Stored data

◆ ◆ ◆ ◆ ◆ ◆ ◆

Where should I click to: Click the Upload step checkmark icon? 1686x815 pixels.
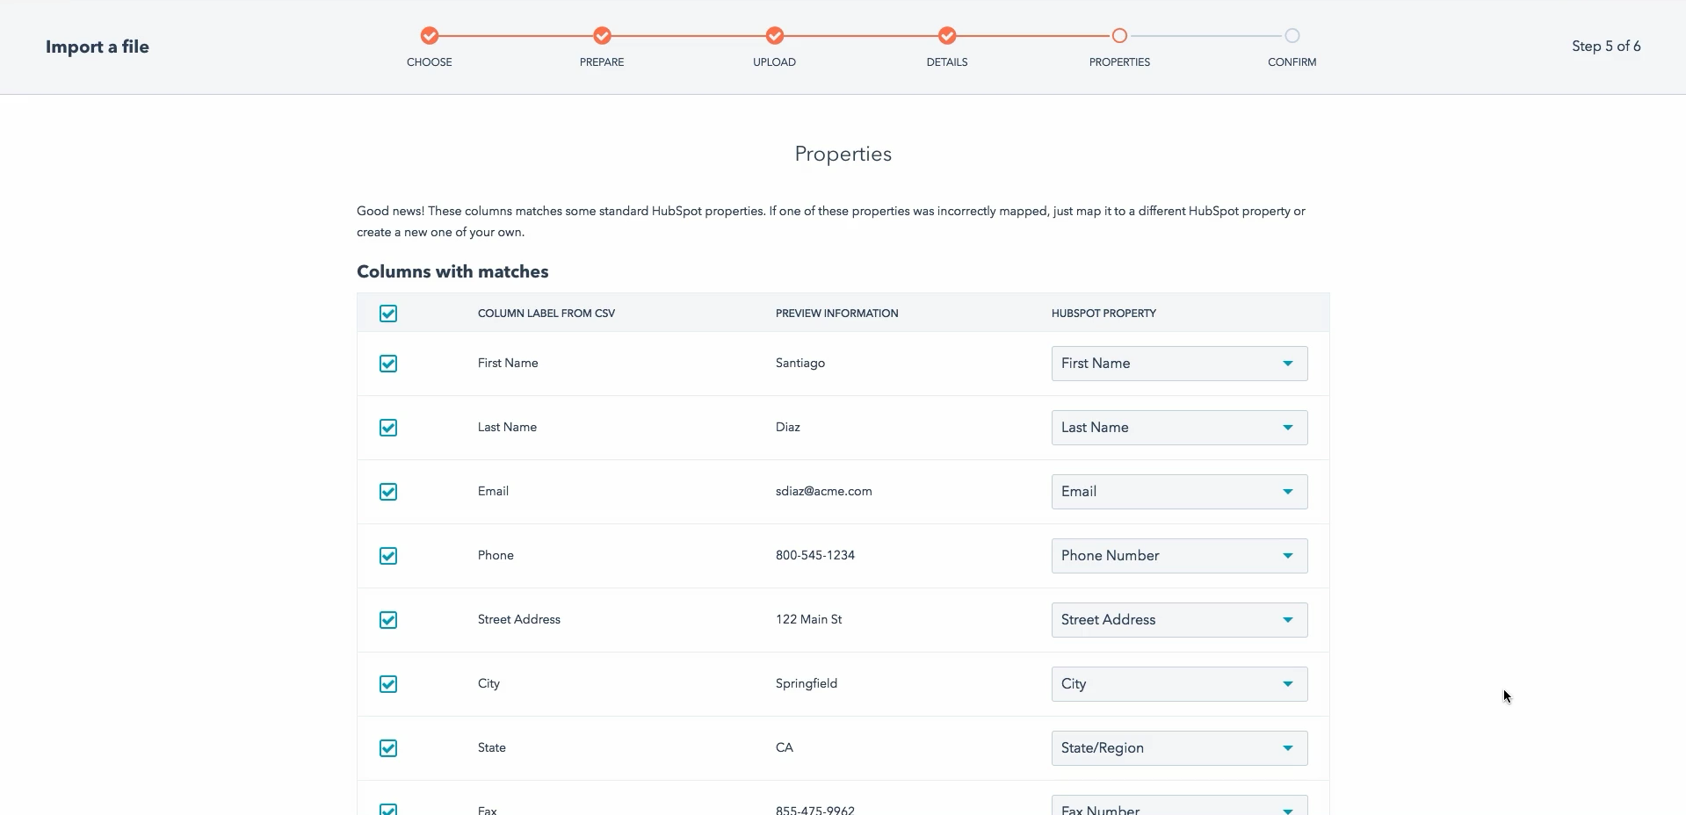coord(774,36)
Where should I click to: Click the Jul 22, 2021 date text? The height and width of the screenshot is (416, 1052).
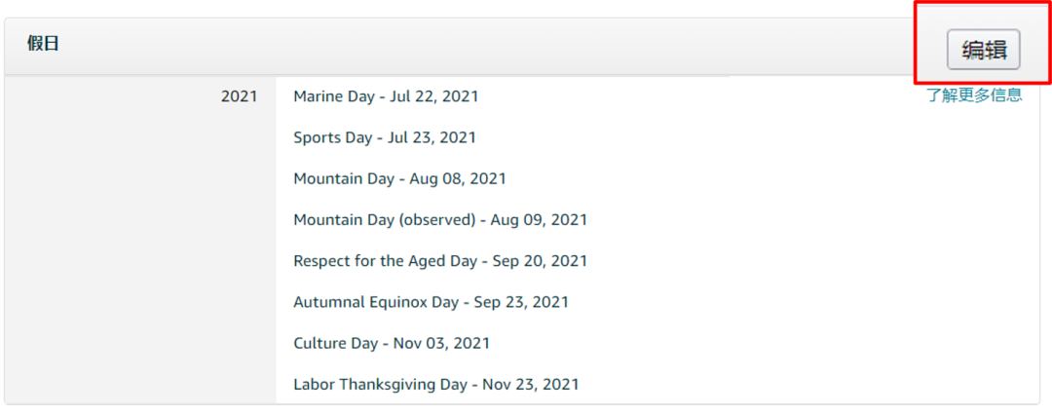click(x=433, y=96)
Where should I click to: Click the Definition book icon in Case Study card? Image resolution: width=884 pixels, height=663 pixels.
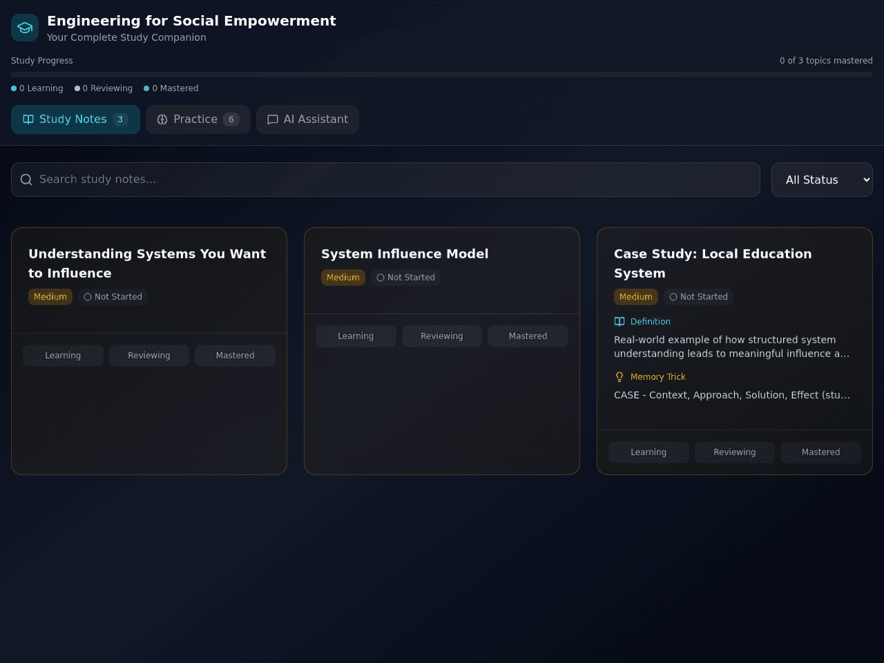619,321
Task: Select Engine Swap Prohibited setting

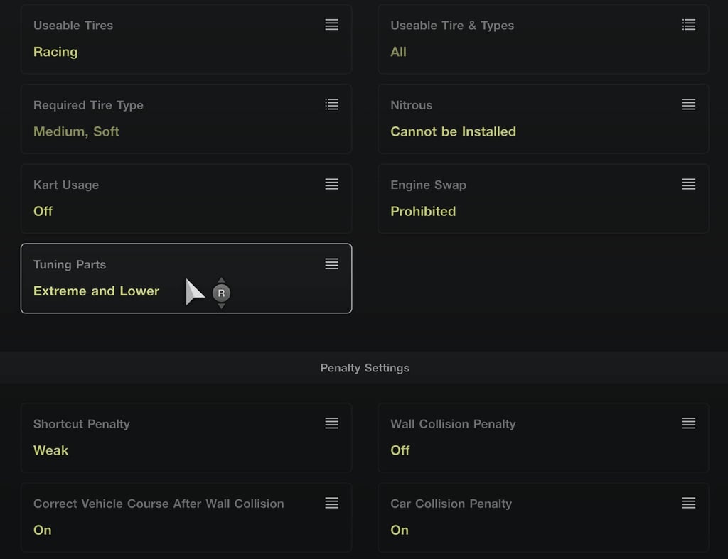Action: point(423,211)
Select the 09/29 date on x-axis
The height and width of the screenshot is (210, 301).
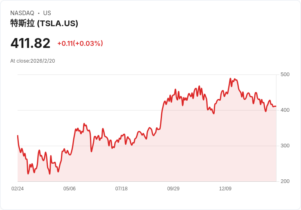click(x=173, y=189)
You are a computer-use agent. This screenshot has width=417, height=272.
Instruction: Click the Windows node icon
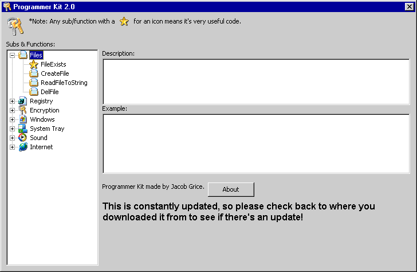point(23,119)
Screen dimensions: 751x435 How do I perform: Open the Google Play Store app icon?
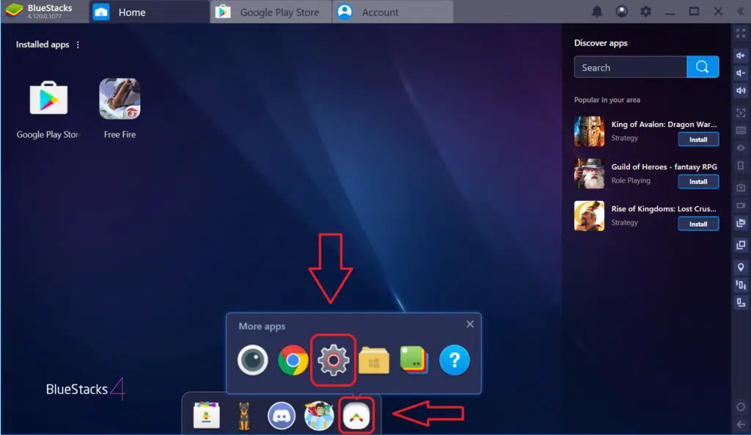coord(48,100)
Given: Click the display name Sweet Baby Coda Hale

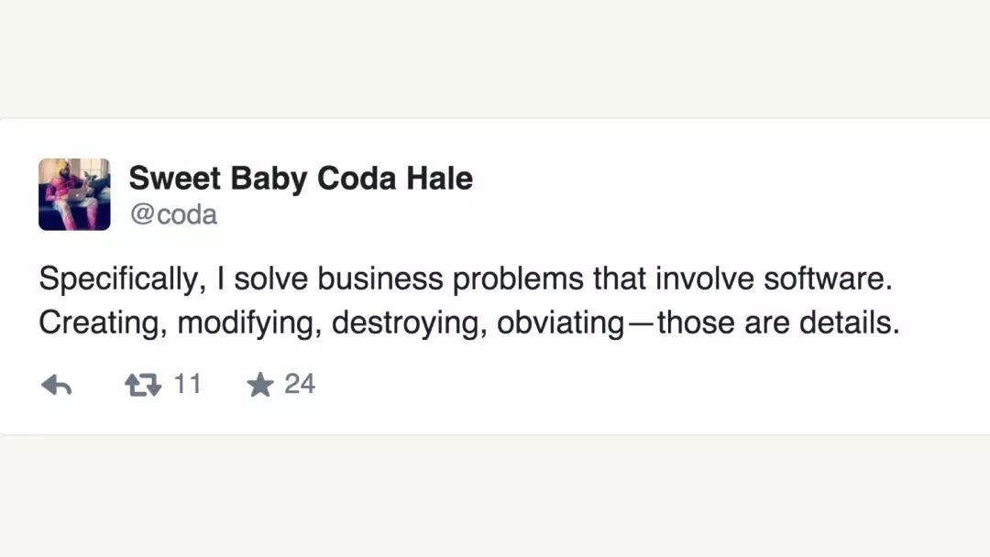Looking at the screenshot, I should tap(301, 178).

◆ ◆ ◆ ◆ ◆ ◆ ◆

TO DO:
From the line that contains "Select the 09/29 date on x-axis" to the last line of the data above, inclusive, transcribe every line exactly and only those lines, omitting pictures.

EXERCISE RESULT:
Select the 09/29 date on x-axis
The height and width of the screenshot is (210, 301).
click(x=173, y=189)
You are a computer-use agent. This screenshot has width=417, height=272.
Instruction: Click the Windows node icon
point(23,119)
Screen dimensions: 751x435 How do I perform: Open the Google Play Store app icon?
coord(48,100)
Given: Click the display name Sweet Baby Coda Hale

Looking at the screenshot, I should tap(301, 178).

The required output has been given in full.